• GIVEN EXERCISE:
Reproduce the lines from the one containing "This screenshot has" through the one containing "pyautogui.click(x=213, y=59)", omitting the pictures.

• DATA PROVIDED:
------------------------
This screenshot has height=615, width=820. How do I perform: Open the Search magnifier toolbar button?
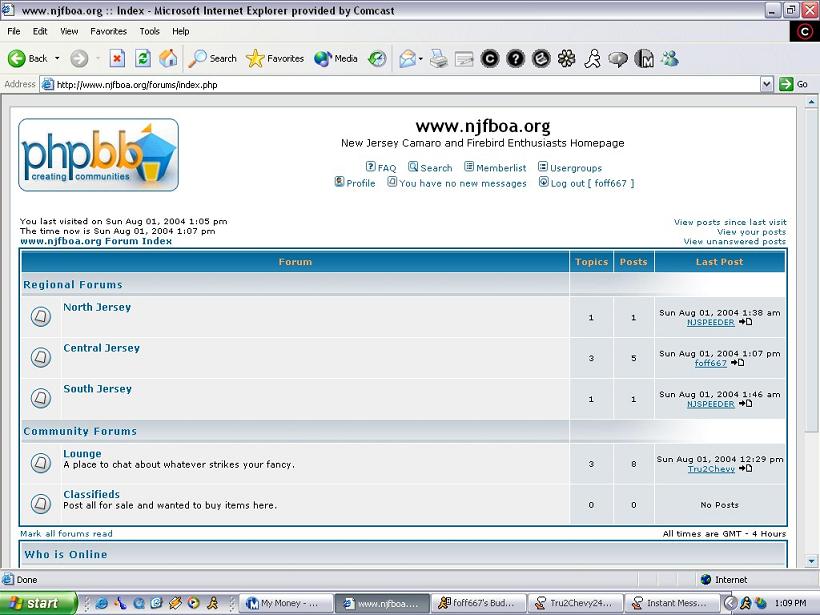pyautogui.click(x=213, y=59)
------------------------
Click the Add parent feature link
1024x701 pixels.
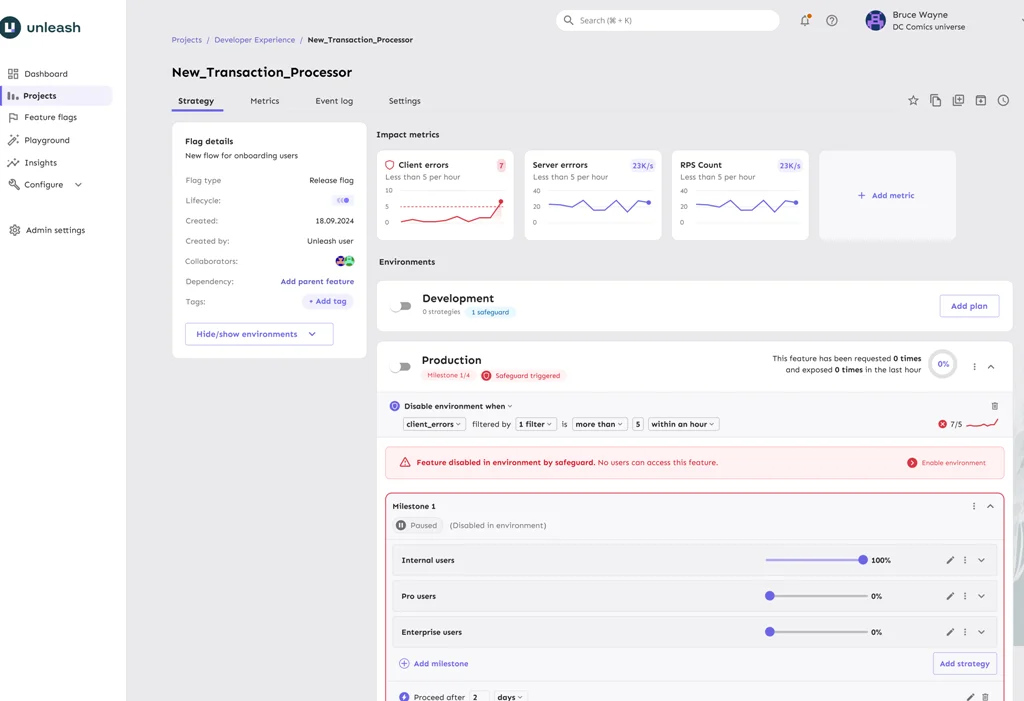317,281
------------------------
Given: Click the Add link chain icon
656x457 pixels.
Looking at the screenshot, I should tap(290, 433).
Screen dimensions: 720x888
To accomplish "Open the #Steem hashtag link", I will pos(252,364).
------------------------
• SOLUTION FOR THIS PROBLEM:
This screenshot has height=615, width=820. How do I perform: Open the Search magnifier toolbar button?
pyautogui.click(x=213, y=59)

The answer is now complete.